::: Texto de la página :::
Para responder a los reclamos ciudadanos, el alcalde y su secretaria de Movilidad decidieron que los vehículos particulares, paganinis de su inoperancia, no podían circular por el carril exclusivo de Transmilenio, dejándoles, en un sentido, un solo carril por culpa del mal diseño en la ciclorruta de la alcaldesa anterior e ineptitud del actual.
Tarde cayeron en cuenta que esos vehículos no tienen alas, necesitan girar, deben detenerse a dejar o recoger pasajeros o que deben utilizar ese carril prohibido para entrar o salir de viviendas o comercios, y, ¡oh genialidad!, decidieron prohibir su estacionamiento, como si eso no estuviera ya prohibido en esa y otras vías principales que duermen el sueño injusto de mediados del siglo pasado.
El alcalde, ducho en artes de Perogrullo, víctima del desocupe por falta de ideas y acosado por asesores ante ausencia de acciones para comunicar, quería un golpe de opinión y le resultó ese boomerang de la nadería, que lo expuso de pies a cabeza.
Por ahora, solo es experto es en delegar culpas por la imperdonable inseguridad, maloliente suciedad, y la esquizofrenia por el caos en movilidad, sin ninguna solución, como no sea filtrar videítos promocionales, en notas dudosamente periodísticas, para embolatar con imágenes virtuales del tal metro, la tortura del transporte diario.
Y mientras ¿qué? Condenados a vivir en una de las 20 ciudades con peor tráfico del mundo y su grave incidencia en salud mental, estrés e ira, caldo de cultivo de, según la policía, diez riñas diarias con sus efectos aciagos.
Para no hablar de la pérdida de tiempo, acostumbrados como estamos a esta istración vacua que ya ha dilapidado 17 meses.
::: Extractos de registros :::
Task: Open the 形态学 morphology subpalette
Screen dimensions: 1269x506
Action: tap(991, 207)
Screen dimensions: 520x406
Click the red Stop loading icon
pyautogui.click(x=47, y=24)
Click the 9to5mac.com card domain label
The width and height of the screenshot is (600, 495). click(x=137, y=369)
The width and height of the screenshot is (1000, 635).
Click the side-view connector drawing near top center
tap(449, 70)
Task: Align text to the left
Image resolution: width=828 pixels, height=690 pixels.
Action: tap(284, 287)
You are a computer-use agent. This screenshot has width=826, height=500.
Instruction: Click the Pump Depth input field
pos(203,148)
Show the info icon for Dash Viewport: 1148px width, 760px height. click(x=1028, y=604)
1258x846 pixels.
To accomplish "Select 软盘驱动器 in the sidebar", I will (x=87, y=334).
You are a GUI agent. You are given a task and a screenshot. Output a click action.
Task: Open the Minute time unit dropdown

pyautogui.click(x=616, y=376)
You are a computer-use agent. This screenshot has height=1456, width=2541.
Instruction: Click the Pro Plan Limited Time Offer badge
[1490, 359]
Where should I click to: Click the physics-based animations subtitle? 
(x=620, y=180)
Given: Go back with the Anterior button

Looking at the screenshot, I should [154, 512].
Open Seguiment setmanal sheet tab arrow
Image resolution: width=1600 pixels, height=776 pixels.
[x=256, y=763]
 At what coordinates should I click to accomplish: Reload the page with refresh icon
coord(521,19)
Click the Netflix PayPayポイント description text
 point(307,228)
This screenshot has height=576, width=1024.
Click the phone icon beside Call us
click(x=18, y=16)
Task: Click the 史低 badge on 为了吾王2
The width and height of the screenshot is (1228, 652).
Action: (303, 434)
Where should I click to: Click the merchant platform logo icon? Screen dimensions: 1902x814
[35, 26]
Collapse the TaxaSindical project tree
:::
Objetivo de la tarea:
Responda estas preguntas con datos del texto de la página:
1. ¿Por qué carril se prohibió circular a los vehículos particulares?
2. ¿Entre cuántas ciudades con peor tráfico del mundo se sitúa la ciudad?
3. Según la policía, ¿cuántas riñas se producen al día?
Las entradas no guardan relación con el texto de la página.

Solución del ejercicio:
1. Por el carril exclusivo de Transmilenio.
2. Entre las 20 ciudades con peor tráfico del mundo.
3. Diez riñas diarias.